To my mind, there is no concern of collapse when one understands the “wave (or state) function” ##\psi## without adding metaphysical baggage. Carl Friedrich von Weizsäcker has put it in a nutshell:

“We summarize: ##\psi## is knowledge, and knowledge depends on the information collected by the knowing subject. Knowledge is of course not dreaming, not "merely subjective." It is knowledge of objective facts of the past which will turn out to be identical for anybody who has the necessary information; and it is a probability function for the future that holds for everybody who has the same information, and which can be checked empirically through measurement of relative frequencies in the manner described in the third chapter. All paradoxes occur only if one interprets ##\psi## itself in some other sense as an "objective fact," a fact going beyond that at a certain time a certain observer has a certain knowledge. Facts are past events which we in principle can know today.”

In “The Structure of Physics” (the book is a newly arranged and revised English version of "Aufbau der Physik" by Carl Friedrich von Weizsäcker), Chapter 9 “The problem of the interpretation of quantum theory”, Section 9.2.2 ”Gaining information by means of measurement”
 
  • #68
gentzen said:
But is the existence of space metaphysical baggage, which would be better left out?

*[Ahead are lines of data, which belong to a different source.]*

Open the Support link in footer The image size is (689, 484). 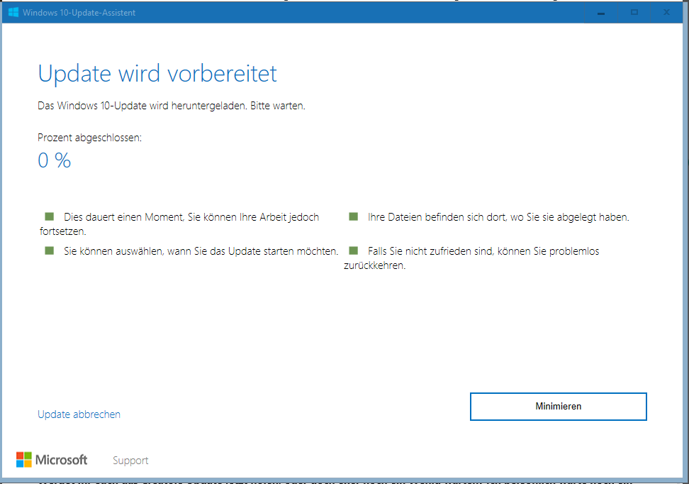pos(130,461)
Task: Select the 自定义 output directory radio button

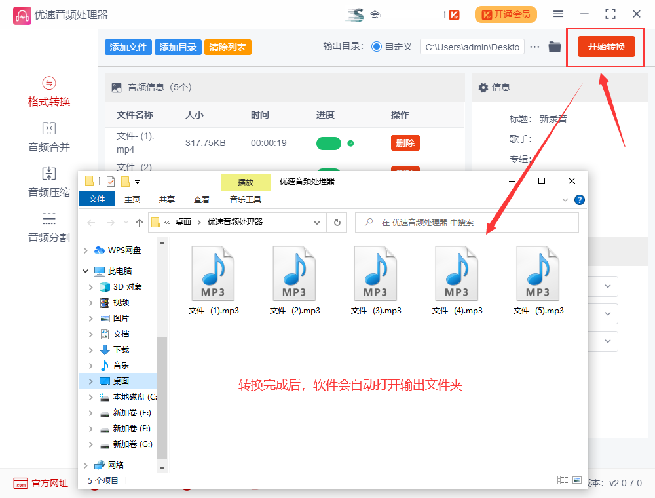Action: (x=377, y=47)
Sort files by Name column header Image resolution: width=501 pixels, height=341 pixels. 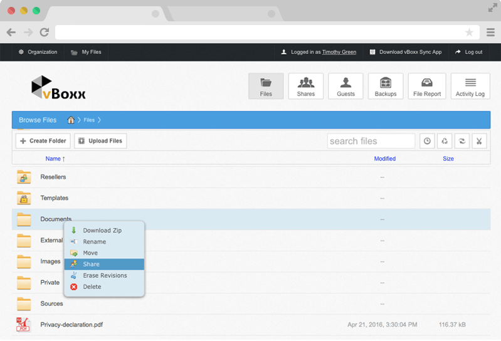(53, 159)

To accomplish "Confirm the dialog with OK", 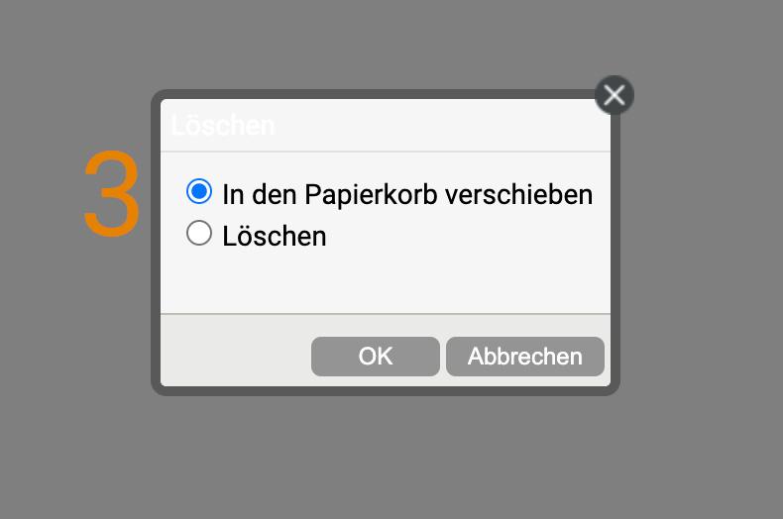I will (376, 357).
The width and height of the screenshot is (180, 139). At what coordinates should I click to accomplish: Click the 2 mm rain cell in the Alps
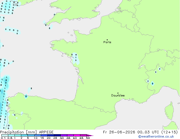tap(152, 83)
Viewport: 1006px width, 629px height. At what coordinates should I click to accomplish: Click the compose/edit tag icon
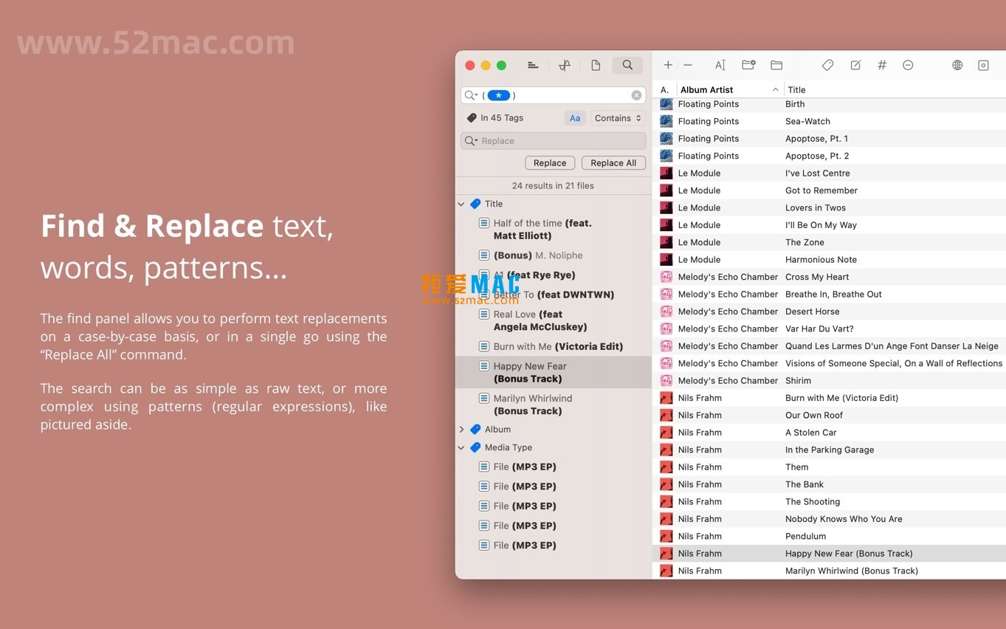(x=855, y=65)
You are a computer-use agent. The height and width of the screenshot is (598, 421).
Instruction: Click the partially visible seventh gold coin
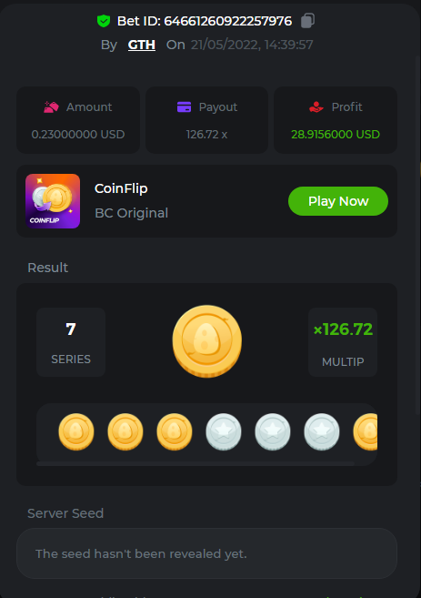pyautogui.click(x=366, y=431)
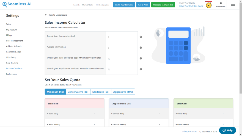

No, I can't think of physics without space (or spacetime). What I think of as metaphysical baggage is the idea of "objects" moving through spacetime. Sure, we perceive the classical world as composed of objects, and those in turn composed of smaller objects (elementary particles). But they aren't objects in the usual sense -- they have properties that are uncertain or undefined, depending on the circumstances. Does a photon have polarisation? In the Aspect et al. experiments the photons leave the source completely "unpolarized". Do they acquire polarization only on detection? What we know is that the source loses a certain amount of energy, and the detectors gain a certain amount of energy a few nanoseconds later. And current fluctuations in the detectors display some parallelism with those in the source. Of course it is compelling to "explain" the correlations as due to photons carrying information from the source to the detectors. But it is an explanation that produces a host of new problems. (See the numerous threads on entanglement here on PF!) Quantum field theory does not say where the energy is localized between the emission and absorption events, or which path a photon takes in the double-slit experiment. For many people it is obvious that photons must exist. But "photon" could be a concept like the ether. For Maxwell it was obvious that light waves cannot travel without a medium carrying them.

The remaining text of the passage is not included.